TOKYO, Sept 4, 2011 (AFP) - Japan's new prime minister Yoshihiko Noda and his cabinet on Sunday won solid backing in opinion polls, with respondents expressing confidence in his ability to lead the post-quake recovery.
Noda on Friday unveiled a youthful cabinet lacking the usual political heavyweights, after he became Japan's sixth new leader in five years, charged with uniting a divided party and guiding reconstruction.
|AFP - New Japanese Prime Minister Yoshihiko Noda (L) listens to Agriculture Minister Michihiko Kano (R) as they head to a photo session at the prime minister's official residence in Tokyo after their first cabinet meeting on September 2, 2011.|
The Nikkei business daily said its survey showed 67 percent approval for Noda's cabinet -- a significant recovery from the dismal 19 percent rating his unpopular predecessor Naoto Kan recorded in late July.
Respondents said Noda was "reliable" and had a "clean" image, and "offers a sense of stability" as the nation recovers from the March 11 earthquake, tsunami and nuclear crisis, the Nikkei said.
The survey of more than 1,400 households also showed 63 percent support for temporary tax hikes that Noda, known as a fiscal hawk, is considering to finance reconstruction of the northeast region ravaged by the tsunami.
The Japanese public usually gives relatively high approval ratings to a new prime minister, and Kan's own cabinet won 68 percent support in the Nikkei poll when he came into power 15 months ago.
The mass-circulation Yomiuri newspaper said 65 percent of the public supported Noda's new leadership team, and a poll by Kyodo News agency also showed a 63 percent approval for the cabinet.

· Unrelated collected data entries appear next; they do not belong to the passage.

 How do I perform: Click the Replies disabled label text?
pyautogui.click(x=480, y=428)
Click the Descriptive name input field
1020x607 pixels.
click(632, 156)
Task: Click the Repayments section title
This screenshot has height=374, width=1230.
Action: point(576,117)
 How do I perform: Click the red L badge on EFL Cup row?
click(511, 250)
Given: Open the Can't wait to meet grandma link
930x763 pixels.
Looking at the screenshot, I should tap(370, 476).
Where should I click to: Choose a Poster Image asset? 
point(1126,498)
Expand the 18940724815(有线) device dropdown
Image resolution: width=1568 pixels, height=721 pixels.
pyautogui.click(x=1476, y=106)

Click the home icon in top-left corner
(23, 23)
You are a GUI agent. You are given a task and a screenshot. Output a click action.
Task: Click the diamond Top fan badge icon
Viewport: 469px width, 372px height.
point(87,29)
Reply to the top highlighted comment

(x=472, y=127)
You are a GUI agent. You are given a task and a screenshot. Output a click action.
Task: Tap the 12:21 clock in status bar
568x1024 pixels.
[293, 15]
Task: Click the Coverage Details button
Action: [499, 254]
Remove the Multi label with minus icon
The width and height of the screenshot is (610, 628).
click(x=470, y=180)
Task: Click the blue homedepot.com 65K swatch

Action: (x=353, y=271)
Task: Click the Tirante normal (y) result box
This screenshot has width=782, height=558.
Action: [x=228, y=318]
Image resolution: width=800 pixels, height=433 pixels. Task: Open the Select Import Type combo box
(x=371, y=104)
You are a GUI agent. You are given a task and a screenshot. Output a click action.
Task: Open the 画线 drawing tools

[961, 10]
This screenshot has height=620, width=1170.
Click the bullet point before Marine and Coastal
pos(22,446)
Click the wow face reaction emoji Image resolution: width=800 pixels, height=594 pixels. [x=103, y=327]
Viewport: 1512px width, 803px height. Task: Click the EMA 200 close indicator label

The Mainichi daily said 56 percent of respondents supported the line-up, and 64 percent said Noda should pursue Kan's policy to phase out nuclear power generation in Japan.
A poll by the Asahi newspaper found that 53 percent of respondents approved of the new cabinet.
Kan resigned last month under fierce criticism of his administration's handling of the earthquake aftermath, including a crisis at the Fukushima nuclear power plant which leaked radiatoin into the air, soil and sea.